▸ ASSIGNED TASK
Check the listing below for lines that hold "Isaac". How many are there? Please give only the number.

[Start of Attachment]

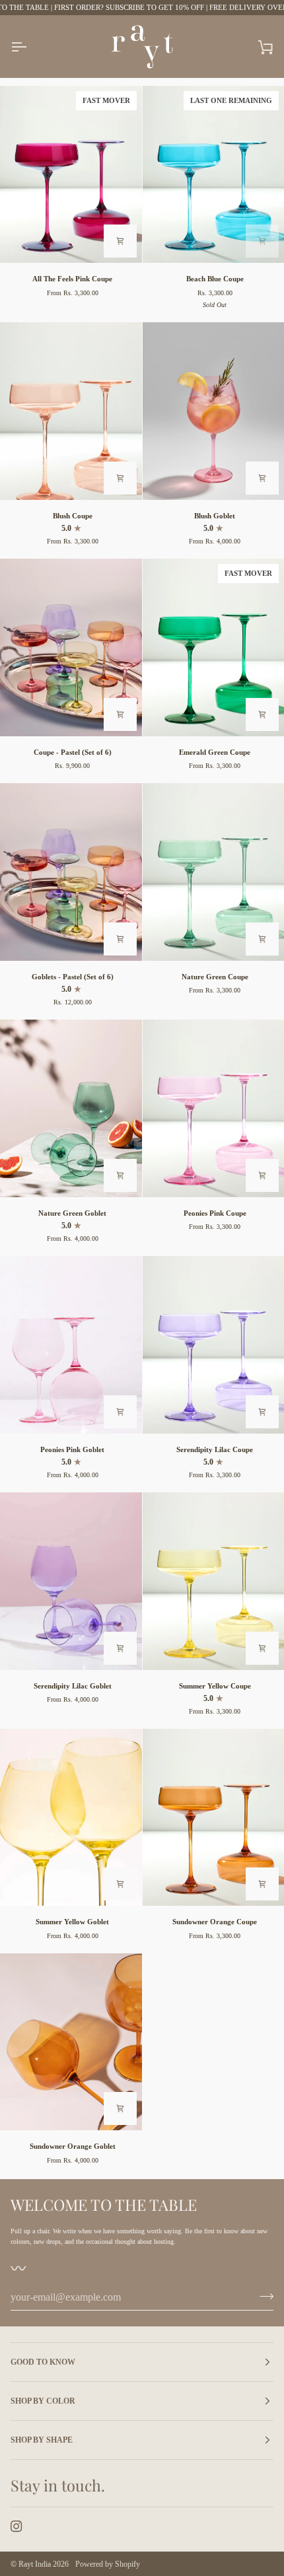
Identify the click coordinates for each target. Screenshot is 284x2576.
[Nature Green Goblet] (71, 1108)
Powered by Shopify (107, 2564)
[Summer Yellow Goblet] (71, 1817)
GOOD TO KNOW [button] (43, 2362)
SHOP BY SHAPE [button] (42, 2440)
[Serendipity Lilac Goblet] (71, 1580)
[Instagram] (16, 2526)
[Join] (262, 2296)
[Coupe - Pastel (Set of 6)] (71, 647)
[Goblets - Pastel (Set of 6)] (71, 871)
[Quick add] (120, 241)
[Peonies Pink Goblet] (71, 1344)
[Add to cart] (262, 241)
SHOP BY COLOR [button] (43, 2401)
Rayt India (34, 2564)
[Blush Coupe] (71, 410)
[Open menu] (30, 46)
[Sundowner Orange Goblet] (71, 2041)
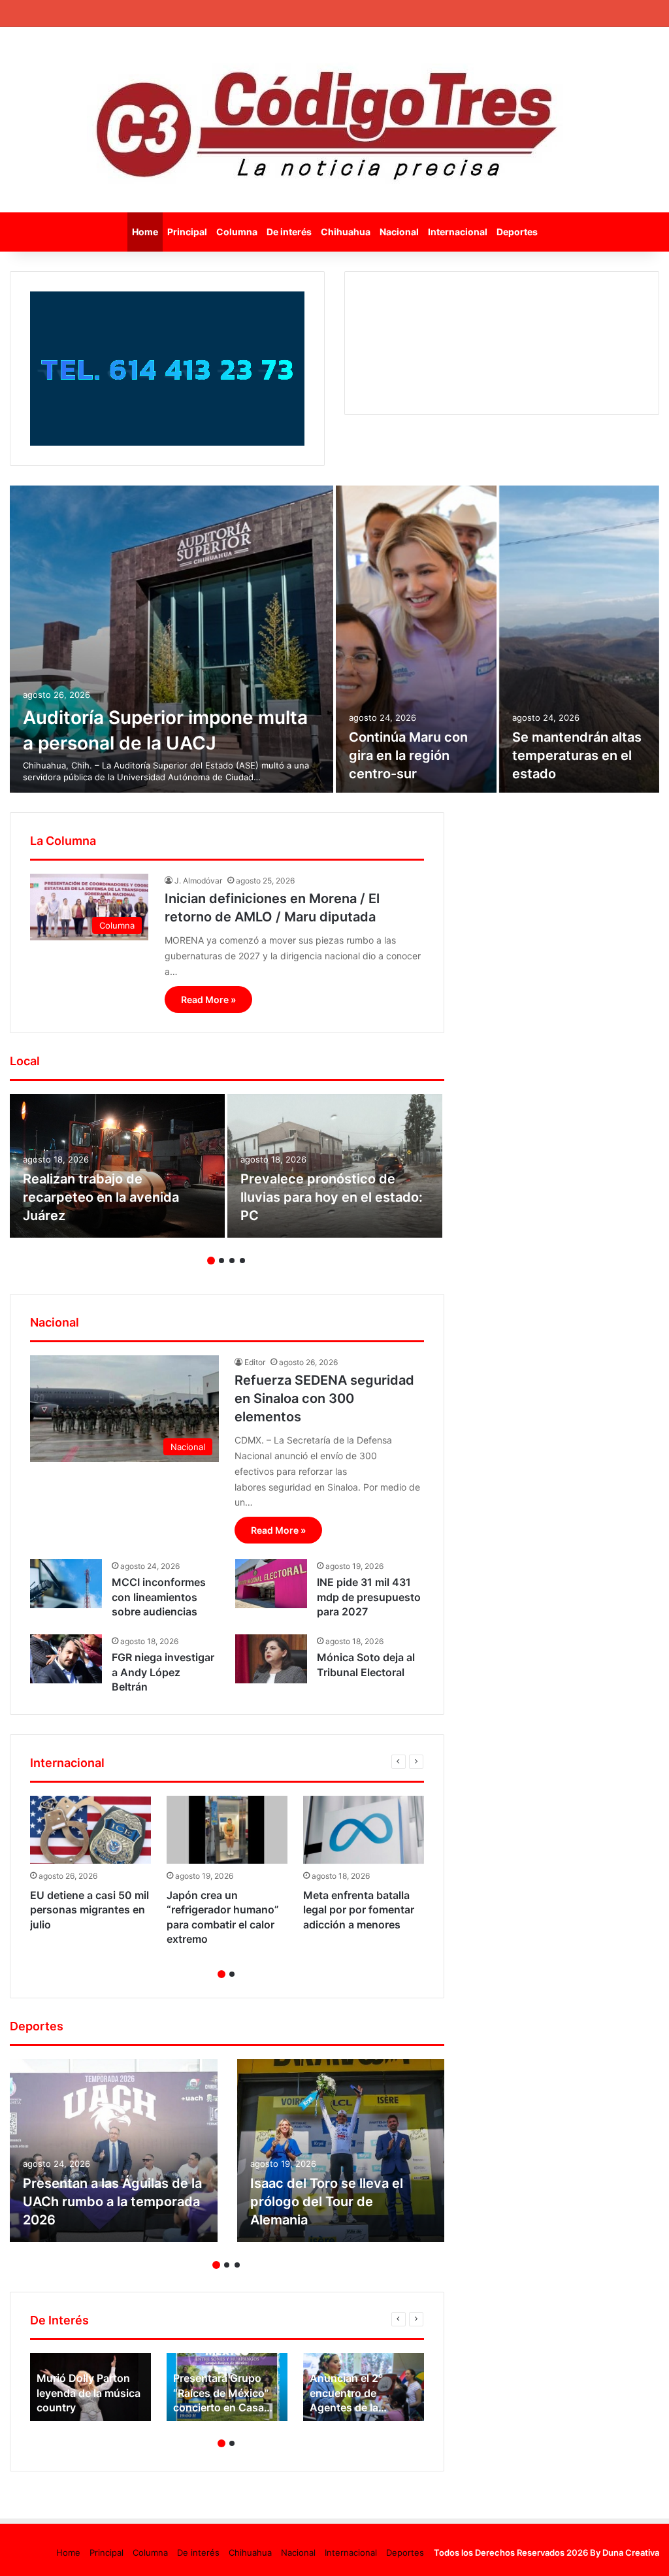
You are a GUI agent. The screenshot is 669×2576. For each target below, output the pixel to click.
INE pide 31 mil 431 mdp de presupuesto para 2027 (369, 1597)
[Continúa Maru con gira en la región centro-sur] (416, 639)
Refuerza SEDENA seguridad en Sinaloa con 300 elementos (324, 1398)
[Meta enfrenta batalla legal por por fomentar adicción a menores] (363, 1830)
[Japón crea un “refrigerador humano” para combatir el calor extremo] (227, 1830)
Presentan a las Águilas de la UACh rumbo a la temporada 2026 (112, 2201)
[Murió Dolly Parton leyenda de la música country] (90, 2387)
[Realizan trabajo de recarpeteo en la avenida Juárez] (117, 1166)
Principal (187, 231)
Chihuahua (345, 231)
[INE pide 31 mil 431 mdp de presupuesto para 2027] (271, 1583)
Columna (236, 231)
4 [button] (242, 1260)
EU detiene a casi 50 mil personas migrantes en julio (89, 1910)
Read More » (208, 999)
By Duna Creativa (624, 2552)
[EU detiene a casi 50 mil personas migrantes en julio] (90, 1830)
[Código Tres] (335, 119)
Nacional (399, 231)
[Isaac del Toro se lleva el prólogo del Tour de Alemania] (341, 2150)
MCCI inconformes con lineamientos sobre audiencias (159, 1597)
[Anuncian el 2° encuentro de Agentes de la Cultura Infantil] (363, 2387)
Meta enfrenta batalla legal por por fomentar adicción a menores (358, 1910)
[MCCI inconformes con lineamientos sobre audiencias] (66, 1583)
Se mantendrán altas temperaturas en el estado (577, 755)
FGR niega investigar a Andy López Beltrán (163, 1672)
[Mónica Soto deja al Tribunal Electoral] (271, 1658)
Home (145, 231)
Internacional (457, 231)
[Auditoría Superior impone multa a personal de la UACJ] (171, 639)
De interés (289, 231)
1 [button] (211, 1260)
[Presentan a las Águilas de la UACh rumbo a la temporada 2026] (114, 2150)
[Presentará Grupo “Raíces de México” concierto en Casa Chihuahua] (227, 2387)
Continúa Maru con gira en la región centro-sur (408, 755)
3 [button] (232, 1260)
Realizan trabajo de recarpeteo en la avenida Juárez (101, 1197)
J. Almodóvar (198, 880)
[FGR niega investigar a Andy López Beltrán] (66, 1658)
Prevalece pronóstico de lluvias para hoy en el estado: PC (331, 1197)
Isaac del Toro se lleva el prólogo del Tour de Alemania (326, 2201)
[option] (334, 639)
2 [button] (221, 1260)
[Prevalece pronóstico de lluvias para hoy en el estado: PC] (334, 1166)
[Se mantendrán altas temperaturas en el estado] (579, 639)
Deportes (517, 231)
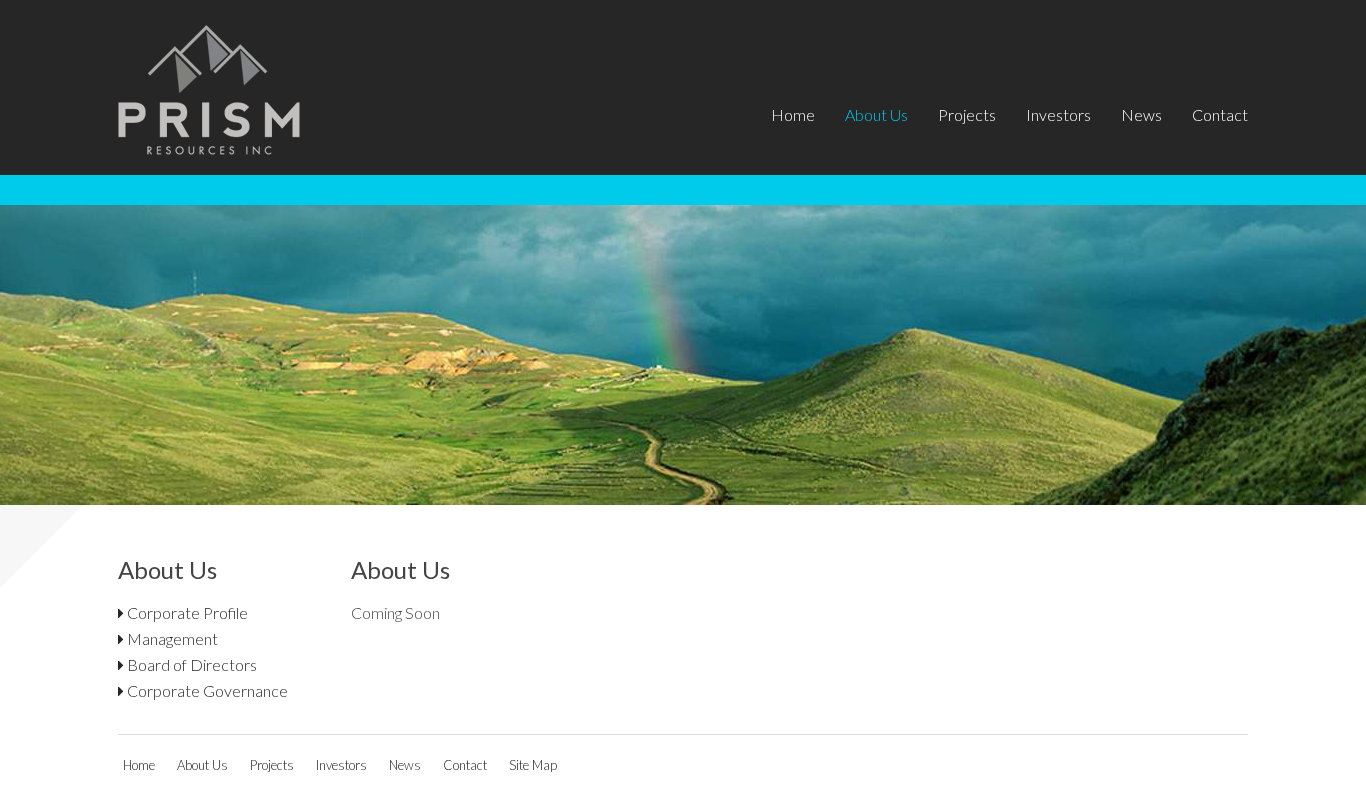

[End of Attachment]

▸ THE ANSWER
2